I might have found the problem: the sequence IDs of the FASTA files have to be the same as the ones in the first column of the GGF3 files. For further reading you can visit READemptions tutorial on performing an example anlysis: https://reademption.readthedocs.io/en/latest/example_analysis.html

Normally you can check the IDs of the FASTA files with:

$ grep ">" YF2_assembly_RAST.fa

But I think you FASTA file doesn't use the ">" symbol for indicating replicons, which it should. The first line of your FASTA file is: fig|165179.420.peg.1 So you could try: $ grep "|" YF2_assembly_RAST.fa to find all replicon IDs.

To find all the replicon IDs used in the gff annotation file you can use:

$ cut -f1 YF2_assembly_RAST.gff | sort | uniq

Then you need to adjust the replicon IDs in one of the files, either the FASTA or the gff files.

[TarsLi]

The sequence IDs of my FASTA files begin with the ">" symbol, I think there are something wrong when i copy the output of the above three commands because i am not familiar with the markdown. However, there may be something about the old pages example link: https://pythonhosted.org/READemption/example_analysis.html, i can not download the examples you offered in this pages. I will try the analysis example in the new link, thank you.

[Tillsa]

If you want to do the example analysis please go to this page https://reademption.readthedocs.io/en/latest/example_analysis.html. It is the newer version and the path to download the files is correct on this page. Did you do $ grep ">" YF2_assembly_RAST.fa to check the IDs of the reference sequence?

In the output you sent me it doesn't look like the lines containing the replicon IDs start with ">" (I highlighted the part I am referring to further down)
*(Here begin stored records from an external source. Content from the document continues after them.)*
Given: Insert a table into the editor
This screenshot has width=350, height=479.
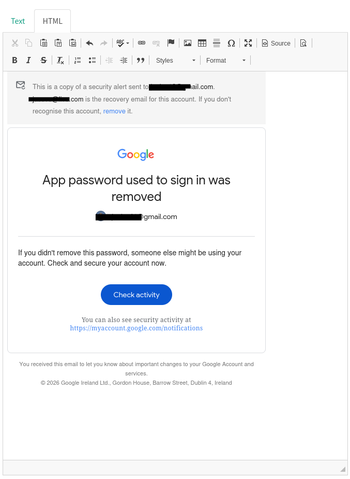Looking at the screenshot, I should coord(202,43).
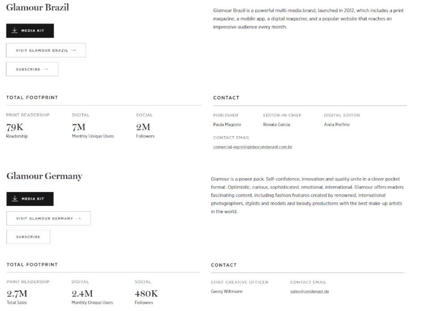Click the 2.7M Total Sales figure
The height and width of the screenshot is (311, 427).
pos(17,294)

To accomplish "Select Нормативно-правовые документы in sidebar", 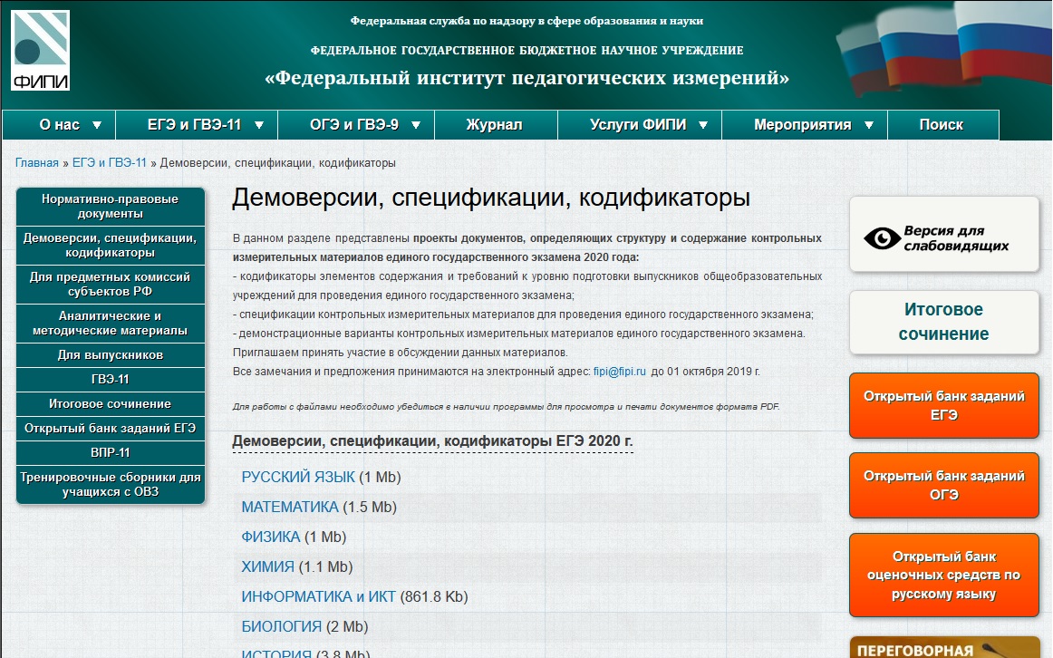I will tap(111, 207).
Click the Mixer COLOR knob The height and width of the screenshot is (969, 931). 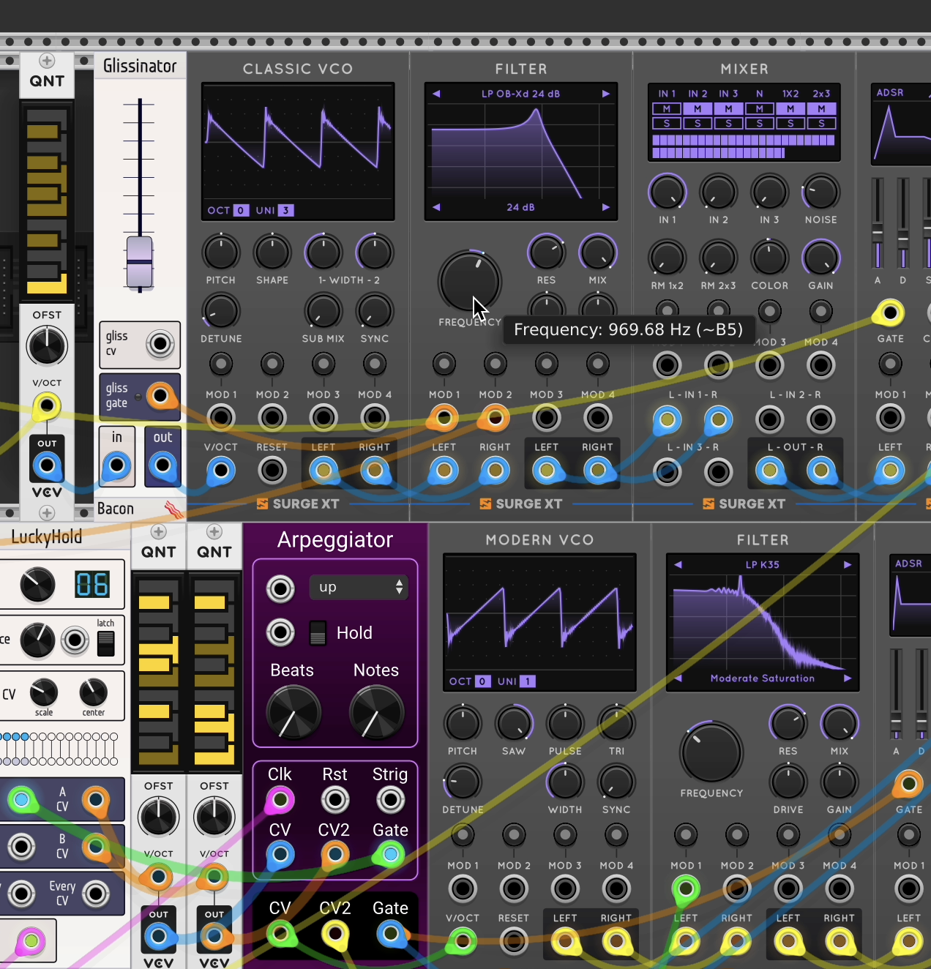pyautogui.click(x=769, y=258)
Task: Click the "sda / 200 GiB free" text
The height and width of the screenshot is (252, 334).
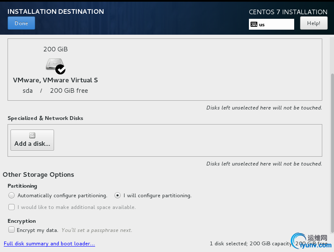Action: [55, 91]
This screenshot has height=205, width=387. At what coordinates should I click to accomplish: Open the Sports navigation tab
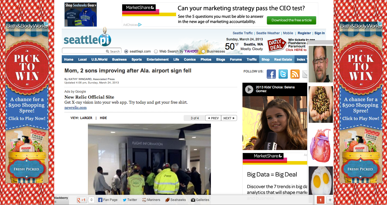[136, 60]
lenovo@thinkstationp710:/data/hcx/sortmeRNA/reademption$ head READemption_analysis/input/reference/ head: cannot open 'READemption_analysis/input/reference/' for reading: No such file or directory lenovo@thinkstationp710:/data/hcx/sortmeRNA/reademption$ head READemption_analysis/input/reference_sequences/*

fig|165179.420.peg.1 atgttagcaagtccaaaagccctctgggacaacagtcttttgctcataaaggacagtgta acagagcagcaatataacacatggttcaagccaatcgtctttgaatcgtacaagccgtcg acaaagactttgttggtgcaggttccgagtccgttcgtatacgagtacttggaacagaac ttcgttgacttgttaagtaaggtgctgcatcgtaattttggtgaaggaatccgtctcact tatcgtgttgtaaccgataaggagcataagctttctcaagatatagaggcagatccagac gatgctgatatggcaaagcaaactcgtgagcgtgcccagcagacggctgcccagcctgcc gctccccagcagcaggaagacattgatacacagttagacccgaagcttactttcaacaat tatatggagggtgacagcaataagctgcctcgttccgtaggattgtctattgccgagcat cccaataccacccagtttaacccaatgttcatttacggaccttcgggtagcggtaagacg

[TarsLi]

I am sure that the IDs of the reference sequence start with ">". $ grep ">" YF2_assembly_RAST.fa | head >fig|165179.420.peg.1 >fig|165179.420.peg.2 >fig|165179.420.peg.3 >fig|165179.420.peg.4 >fig|165179.420.peg.5 >fig|165179.420.peg.6 >fig|165179.420.peg.7 >fig|165179.420.peg.8 >fig|165179.420.peg.9 >fig|165179.420.peg.10

$ grep "|" YF2_assembly_RAST.fa |head >fig|165179.420.peg.1 >fig|165179.420.peg.2 >fig|165179.420.peg.3 >fig|165179.420.peg.4 >fig|165179.420.peg.5 >fig|165179.420.peg.6 >fig|165179.420.peg.7 >fig|165179.420.peg.8 >fig|165179.420.peg.9 >fig|165179.420.peg.10

[Tillsa]

Ok that's good. But it doesn't look like they are similar to the IDs used in the first column of the annotation file. You need to adjust them in order to use READemption.

[TarsLi]

OK, I will modify my file format according to the sample file. Thanks for your patience！

[Tillsa]

You are welcome. Please let us know if it worked, so we can close the issue.

[Tillsa]

It just came to my mind, that different IDs in the gff and reference genome only pose a problem during the gene quantification step but not during the alignment, which you are trying right now. Never the less adjusting the IDs will help you later on for the gene quantifiation step. Did you try the example analysis? If it worked we can rule out that there is a problem with your setup and have a closer look at the input files.